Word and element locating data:
* BEGIN *

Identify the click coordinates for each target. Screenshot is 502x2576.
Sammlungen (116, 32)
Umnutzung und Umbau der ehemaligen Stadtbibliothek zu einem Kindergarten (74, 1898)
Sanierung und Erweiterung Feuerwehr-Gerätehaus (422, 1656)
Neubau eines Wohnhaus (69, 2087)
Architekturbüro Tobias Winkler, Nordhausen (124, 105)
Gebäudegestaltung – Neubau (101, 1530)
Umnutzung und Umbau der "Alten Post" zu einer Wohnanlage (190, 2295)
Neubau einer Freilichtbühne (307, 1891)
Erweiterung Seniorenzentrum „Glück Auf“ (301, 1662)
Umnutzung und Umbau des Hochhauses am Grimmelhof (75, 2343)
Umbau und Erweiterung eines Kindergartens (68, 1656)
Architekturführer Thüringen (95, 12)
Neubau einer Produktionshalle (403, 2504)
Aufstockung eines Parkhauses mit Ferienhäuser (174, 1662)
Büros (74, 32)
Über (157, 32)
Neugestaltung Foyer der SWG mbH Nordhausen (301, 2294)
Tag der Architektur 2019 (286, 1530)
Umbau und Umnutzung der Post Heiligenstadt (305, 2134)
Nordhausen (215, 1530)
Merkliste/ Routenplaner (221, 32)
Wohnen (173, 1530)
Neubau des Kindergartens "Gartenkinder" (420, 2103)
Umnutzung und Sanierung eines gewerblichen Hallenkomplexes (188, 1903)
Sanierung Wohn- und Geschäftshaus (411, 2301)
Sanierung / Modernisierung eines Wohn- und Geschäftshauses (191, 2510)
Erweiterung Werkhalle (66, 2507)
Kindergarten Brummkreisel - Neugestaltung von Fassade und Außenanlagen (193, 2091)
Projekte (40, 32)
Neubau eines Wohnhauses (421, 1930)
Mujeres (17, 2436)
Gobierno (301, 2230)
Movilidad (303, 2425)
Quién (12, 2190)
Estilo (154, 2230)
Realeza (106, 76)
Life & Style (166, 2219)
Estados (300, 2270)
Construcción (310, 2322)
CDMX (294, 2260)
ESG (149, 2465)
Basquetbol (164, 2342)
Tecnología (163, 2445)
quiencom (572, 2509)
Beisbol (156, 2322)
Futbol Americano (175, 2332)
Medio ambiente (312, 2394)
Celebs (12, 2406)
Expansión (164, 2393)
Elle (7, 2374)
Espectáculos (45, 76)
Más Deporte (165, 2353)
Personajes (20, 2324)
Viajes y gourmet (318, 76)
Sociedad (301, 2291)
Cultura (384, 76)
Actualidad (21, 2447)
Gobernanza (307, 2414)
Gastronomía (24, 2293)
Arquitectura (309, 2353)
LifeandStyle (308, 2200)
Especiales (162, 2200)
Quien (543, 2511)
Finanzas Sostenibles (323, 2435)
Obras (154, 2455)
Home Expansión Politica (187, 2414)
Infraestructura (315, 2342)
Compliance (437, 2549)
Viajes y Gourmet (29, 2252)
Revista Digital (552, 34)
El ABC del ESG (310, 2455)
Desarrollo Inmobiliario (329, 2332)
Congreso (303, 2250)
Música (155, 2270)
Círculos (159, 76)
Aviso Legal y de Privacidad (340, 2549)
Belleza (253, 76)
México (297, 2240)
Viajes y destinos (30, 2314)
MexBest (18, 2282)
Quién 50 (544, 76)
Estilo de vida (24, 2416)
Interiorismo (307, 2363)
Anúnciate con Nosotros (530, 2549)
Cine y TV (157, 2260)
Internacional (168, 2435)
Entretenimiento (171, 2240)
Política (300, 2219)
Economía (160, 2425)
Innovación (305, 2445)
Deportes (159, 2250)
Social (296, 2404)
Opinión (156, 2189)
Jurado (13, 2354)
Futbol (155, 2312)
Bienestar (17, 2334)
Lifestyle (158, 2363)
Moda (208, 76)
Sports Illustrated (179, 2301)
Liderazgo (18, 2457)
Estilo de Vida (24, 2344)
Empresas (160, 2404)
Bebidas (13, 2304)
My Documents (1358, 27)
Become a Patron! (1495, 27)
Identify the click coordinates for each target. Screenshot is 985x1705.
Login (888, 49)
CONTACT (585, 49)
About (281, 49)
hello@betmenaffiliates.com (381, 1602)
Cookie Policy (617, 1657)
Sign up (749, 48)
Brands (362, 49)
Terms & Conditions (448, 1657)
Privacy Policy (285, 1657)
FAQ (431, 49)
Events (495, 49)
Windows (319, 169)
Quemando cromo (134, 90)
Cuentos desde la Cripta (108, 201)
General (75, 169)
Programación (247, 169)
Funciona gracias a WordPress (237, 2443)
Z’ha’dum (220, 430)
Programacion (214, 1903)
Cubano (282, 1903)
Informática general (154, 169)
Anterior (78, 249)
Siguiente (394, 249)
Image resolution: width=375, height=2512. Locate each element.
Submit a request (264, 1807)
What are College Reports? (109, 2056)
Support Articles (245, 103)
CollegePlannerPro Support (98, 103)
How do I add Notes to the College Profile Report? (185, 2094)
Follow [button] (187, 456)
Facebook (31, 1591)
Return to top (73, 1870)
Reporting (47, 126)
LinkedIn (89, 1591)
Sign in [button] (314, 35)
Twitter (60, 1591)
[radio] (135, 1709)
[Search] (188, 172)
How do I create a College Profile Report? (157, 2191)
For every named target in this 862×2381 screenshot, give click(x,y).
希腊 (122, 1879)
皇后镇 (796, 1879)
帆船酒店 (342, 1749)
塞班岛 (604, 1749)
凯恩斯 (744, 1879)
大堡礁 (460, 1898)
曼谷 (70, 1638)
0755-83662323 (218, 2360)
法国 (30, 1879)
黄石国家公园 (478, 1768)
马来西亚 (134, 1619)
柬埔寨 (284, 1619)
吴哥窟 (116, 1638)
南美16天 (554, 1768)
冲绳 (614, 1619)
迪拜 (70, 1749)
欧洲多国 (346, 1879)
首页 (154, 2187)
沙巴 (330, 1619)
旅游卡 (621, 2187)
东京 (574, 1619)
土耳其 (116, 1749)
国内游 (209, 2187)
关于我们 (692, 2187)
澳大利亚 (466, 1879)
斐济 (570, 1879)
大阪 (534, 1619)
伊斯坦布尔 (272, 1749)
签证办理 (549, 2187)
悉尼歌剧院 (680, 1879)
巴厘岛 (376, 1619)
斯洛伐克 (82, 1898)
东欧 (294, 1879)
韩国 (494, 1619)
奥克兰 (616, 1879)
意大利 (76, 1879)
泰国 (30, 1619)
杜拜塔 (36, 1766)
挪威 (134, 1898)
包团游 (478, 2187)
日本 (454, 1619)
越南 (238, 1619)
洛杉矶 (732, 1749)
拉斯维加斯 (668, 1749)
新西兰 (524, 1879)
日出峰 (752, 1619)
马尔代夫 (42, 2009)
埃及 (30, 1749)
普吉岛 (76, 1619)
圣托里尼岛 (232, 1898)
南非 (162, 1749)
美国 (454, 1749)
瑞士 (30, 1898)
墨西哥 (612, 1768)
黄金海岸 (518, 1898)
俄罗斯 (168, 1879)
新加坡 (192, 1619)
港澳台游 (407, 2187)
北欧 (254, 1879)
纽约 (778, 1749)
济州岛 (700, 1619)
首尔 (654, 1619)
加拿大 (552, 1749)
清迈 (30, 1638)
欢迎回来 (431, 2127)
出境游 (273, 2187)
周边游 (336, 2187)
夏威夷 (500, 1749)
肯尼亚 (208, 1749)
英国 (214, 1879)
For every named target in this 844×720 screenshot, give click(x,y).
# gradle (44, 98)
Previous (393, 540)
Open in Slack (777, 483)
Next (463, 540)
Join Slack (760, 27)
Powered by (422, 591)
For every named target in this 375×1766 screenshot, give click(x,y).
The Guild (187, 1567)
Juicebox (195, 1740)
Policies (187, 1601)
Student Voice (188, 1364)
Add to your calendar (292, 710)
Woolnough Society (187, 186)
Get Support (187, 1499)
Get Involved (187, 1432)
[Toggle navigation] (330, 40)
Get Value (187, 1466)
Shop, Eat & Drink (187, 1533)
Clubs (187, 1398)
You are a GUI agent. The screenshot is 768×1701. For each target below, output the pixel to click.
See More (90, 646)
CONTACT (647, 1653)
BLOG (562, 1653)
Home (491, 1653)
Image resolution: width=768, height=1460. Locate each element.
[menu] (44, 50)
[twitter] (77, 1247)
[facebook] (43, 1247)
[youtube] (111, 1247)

* END *

GOAL:
Rewrite the entries as a JSON list of strings, one string per line, from the line containing "签证办理 (549, 2187)" through the end of the entries, with both ends included and blank lines omitted.

ANSWER TO THIS TASK:
[
  "签证办理 (549, 2187)",
  "悉尼歌剧院 (680, 1879)",
  "巴厘岛 (376, 1619)",
  "斯洛伐克 (82, 1898)",
  "东欧 (294, 1879)",
  "韩国 (494, 1619)",
  "奥克兰 (616, 1879)",
  "意大利 (76, 1879)",
  "泰国 (30, 1619)",
  "杜拜塔 (36, 1766)",
  "挪威 (134, 1898)",
  "包团游 (478, 2187)",
  "日本 (454, 1619)",
  "越南 (238, 1619)",
  "洛杉矶 (732, 1749)",
  "拉斯维加斯 (668, 1749)",
  "新西兰 (524, 1879)",
  "日出峰 (752, 1619)",
  "马尔代夫 (42, 2009)",
  "埃及 (30, 1749)",
  "普吉岛 (76, 1619)",
  "圣托里尼岛 (232, 1898)",
  "南非 (162, 1749)",
  "美国 (454, 1749)",
  "瑞士 (30, 1898)",
  "墨西哥 (612, 1768)",
  "黄金海岸 (518, 1898)",
  "俄罗斯 (168, 1879)",
  "新加坡 (192, 1619)",
  "港澳台游 (407, 2187)",
  "北欧 (254, 1879)",
  "纽约 (778, 1749)",
  "济州岛 (700, 1619)",
  "首尔 (654, 1619)",
  "加拿大 (552, 1749)",
  "清迈 (30, 1638)",
  "欢迎回来 (431, 2127)",
  "出境游 (273, 2187)",
  "周边游 (336, 2187)",
  "夏威夷 (500, 1749)",
  "肯尼亚 (208, 1749)",
  "英国 (214, 1879)",
  "For every named target in this 844×720 screenshot, give click(x,y).",
  "# gradle (44, 98)",
  "Previous (393, 540)",
  "Open in Slack (777, 483)",
  "Next (463, 540)",
  "Join Slack (760, 27)",
  "Powered by (422, 591)",
  "For every named target in this 375×1766 screenshot, give click(x,y).",
  "The Guild (187, 1567)",
  "Juicebox (195, 1740)",
  "Policies (187, 1601)",
  "Student Voice (188, 1364)",
  "Add to your calendar (292, 710)",
  "Woolnough Society (187, 186)",
  "Get Support (187, 1499)",
  "Get Involved (187, 1432)",
  "[Toggle navigation] (330, 40)",
  "Get Value (187, 1466)",
  "Shop, Eat & Drink (187, 1533)",
  "Clubs (187, 1398)",
  "You are a GUI agent. The screenshot is 768×1701. For each target below, output the pixel to click.",
  "See More (90, 646)",
  "CONTACT (647, 1653)",
  "BLOG (562, 1653)",
  "Home (491, 1653)",
  "Image resolution: width=768, height=1460. Locate each element.",
  "[menu] (44, 50)",
  "[twitter] (77, 1247)",
  "[facebook] (43, 1247)",
  "[youtube] (111, 1247)"
]